Нет, нет, он не встревожен. И голова ясная, как никогда.
Дома обстановка накалена до предела. Лоранс готовилась к распродажам (или к неделе мод, он не расслышал), Матильда собирала чемоданы. На следующей неделе она улетала в Шотландию, to improve,[113] потом собиралась присоединиться к своим кузенам на баскском побережье.
– А как же твой аттестат?
– Готовлюсь, готовлюсь, – отмахивалась она, рисуя завитушки на полях своих тетрадей. Вот, повторяю стилистические фигуры…
– Я и смотрю… Похоже, стиль «лапша»,[114] да?
Предполагалось, что они приедут к ней в начале августа, недельку проведут вместе, а потом отвезут ее к отцу.
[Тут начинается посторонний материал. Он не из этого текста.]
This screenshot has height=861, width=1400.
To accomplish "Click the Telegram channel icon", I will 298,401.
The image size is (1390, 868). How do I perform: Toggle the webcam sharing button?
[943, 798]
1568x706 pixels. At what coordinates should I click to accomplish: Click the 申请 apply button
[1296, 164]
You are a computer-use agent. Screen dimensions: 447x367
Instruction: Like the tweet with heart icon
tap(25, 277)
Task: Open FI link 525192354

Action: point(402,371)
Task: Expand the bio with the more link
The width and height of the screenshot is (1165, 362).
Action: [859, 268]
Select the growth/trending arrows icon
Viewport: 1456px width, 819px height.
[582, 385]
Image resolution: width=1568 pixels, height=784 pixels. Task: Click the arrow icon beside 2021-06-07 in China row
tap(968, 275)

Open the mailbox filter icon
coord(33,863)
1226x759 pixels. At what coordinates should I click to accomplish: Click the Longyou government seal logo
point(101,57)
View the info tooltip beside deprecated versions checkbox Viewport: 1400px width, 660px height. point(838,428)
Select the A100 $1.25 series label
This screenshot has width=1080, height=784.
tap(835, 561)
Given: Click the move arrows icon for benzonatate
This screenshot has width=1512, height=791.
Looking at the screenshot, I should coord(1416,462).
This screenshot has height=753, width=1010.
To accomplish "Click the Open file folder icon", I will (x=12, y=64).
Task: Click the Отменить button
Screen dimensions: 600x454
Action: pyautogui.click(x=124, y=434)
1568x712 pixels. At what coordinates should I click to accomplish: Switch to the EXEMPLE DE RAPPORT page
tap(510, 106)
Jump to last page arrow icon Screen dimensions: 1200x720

Что делать дальше, он не знал. Вроде были какие-то мысли о Тоскане, но Лоранс об этом больше не заговаривала, и напоминать ей о Сиене с ее кипарисами Шарль не решался.
Предложение снять виллу вместе с теми людьми, с которыми его познакомили у свояченицы несколькими неделями раньше, за нескончаемым ужином в ее курятнике из красного дерева, совсем его не увлекало.
– Что скажешь? Как они тебе? – спросила она его на обратной дороге.
– Предсказуемы.
– Конечно, конечно…
Ее «конечно» прозвучало так вяло, но что еще он мог сказать?
Что они вульгарны?
Нет, не мог… Было слишком поздно, слишком далеко до кровати, и эта дискуссия слишком… нет.